Today’s gospel tells us the story of Jesus’ intervention in the case of a dying twelve year-old daughter of a synagogue official (I gave a miss to the other story today in order to avoid distraction). The girl’s father, Jairus by name, is desperate to save her, and he pleads with Jesus to help him. On the way to his house Jairus learns that his daughter has died, and he’s given a common-sense piece of advice: ‘As now she’s dead, don’t bother Jesus with going there.’ It’s dead simple, if you excuse the pun: funeral arrangements must be made now, not arrangements for a healing session. Jesus’ reaction to the news seems to be illogical and darn silly as he tells Jairus: ‘Do not be afraid, only have faith.’ Instead of abandoning him with a pat on shoulder and some cheap meaningless consolation, Jesus presses on and arrives at Jairus’ house. And what a house it is: full of commotion, with people weeping, wailing and crying loudly. Well, they behave like that because the girl is certainly dead, isn’t she? It’s common sense, isn’t it? So they obviously mock Jesus’ apparently insane claim that ‘the girl is not dead, but asleep.’ He doesn’t delve into discussion with nay-sayers, but goes with the girl’s parents and his three companions to her room.

From my perception this whole story mirrors the current situation in our Church, with many believers somehow surrendering to the apparent inevitability of the faith dying out, losing hope and – at best – committed to salvaging whatever possible from the sinking wreck. It’s easy to complain about those who have abandoned the Church, the faith and the Christian moral compass, or to judge them with harsh words and to condemn them. But this approach doesn’t change the situation for the better; it might only assuage our own guilt or lessen the sense of helplessness.

I was reading today’s passage of the gospel a day after the retreat for young people we’d made in Tomintoul last weekend. Yes, I admit, we are in crisis; yes, there aren’t many youngsters or young families regularly sitting in the pews. But the retreat was yet another proof for me that the younger generations are not dead to the faith but, rather, only asleep. More importantly, once again I realised that the Christian faith has its best offer to the world: the living Jesus – the person that can have a real and massively positive impact on our lives. It seems to me that sometimes we forget this simple but powerful truth: that our faith is first and foremost about Jesus alive and active, not about rules, regulations or customs. Pope Francis seems to understand that very well, and that’s why he’s been listened to by the modern world.

So, what can we do to wake up those dormant to the faith? First of all, I don’t have a simple answer to this billion-dollar question. But, based on such experience as I’ve had, the first step is to make a very honest assessment of our own faith: is it all about Jesus at the centre of my life, or is it rather about rules, traditions and habits?

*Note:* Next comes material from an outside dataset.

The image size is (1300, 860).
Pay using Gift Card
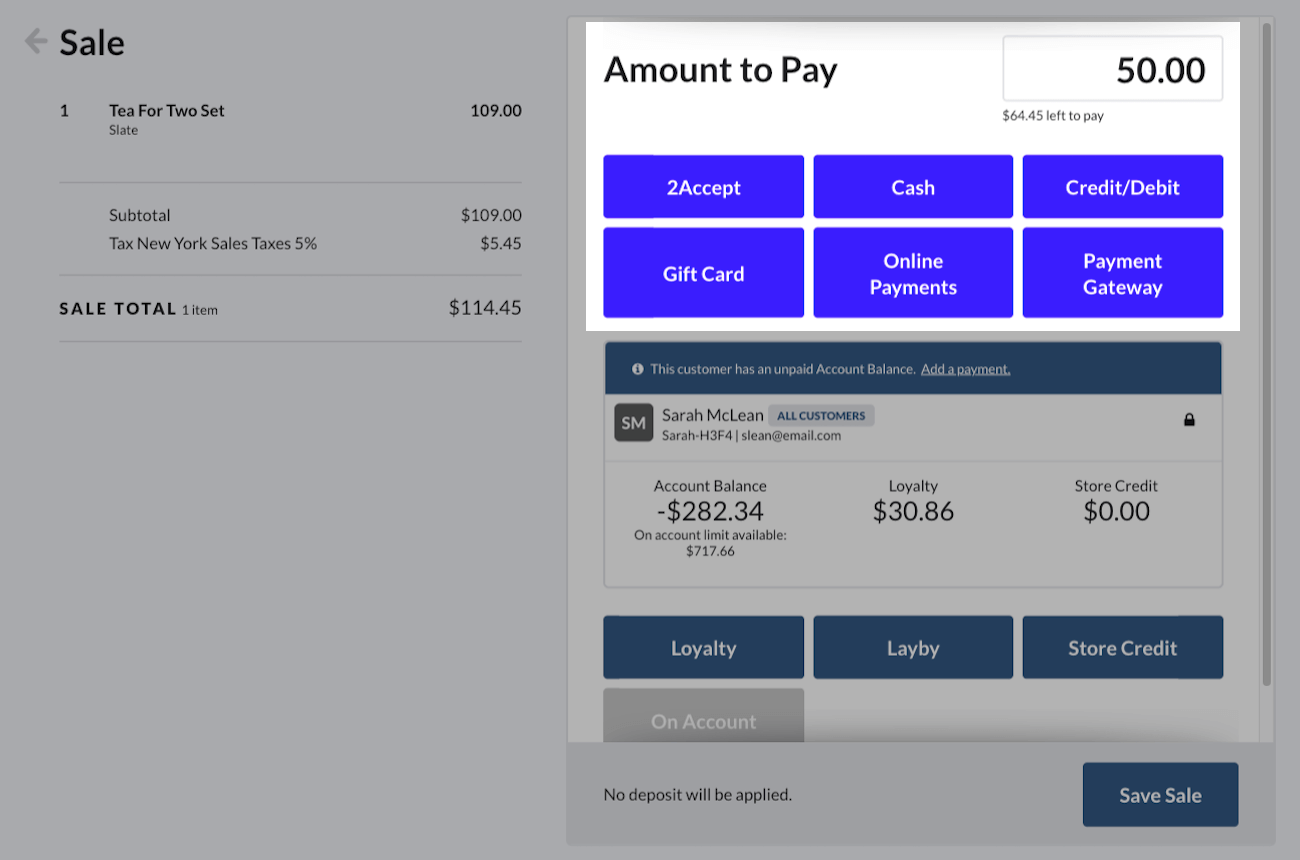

If the latter, then the next step is conversion; or, in other words, putting Jesus at the centre of your life in all its aspects. If Jesus is indeed the Lord of your life, the next step is this: proclaim Him to those around you. Not necessarily by nagging them with your sermons, but rather by giving the personal testimony of your life filled with love, joy, peace, forgiveness, understanding, perseverance in adversities and endurance in hardships. In today’s gospel Jesus instructed the parents to feed their awakened daughter; follow that tip, and give those around you something to eat: Jesus himself.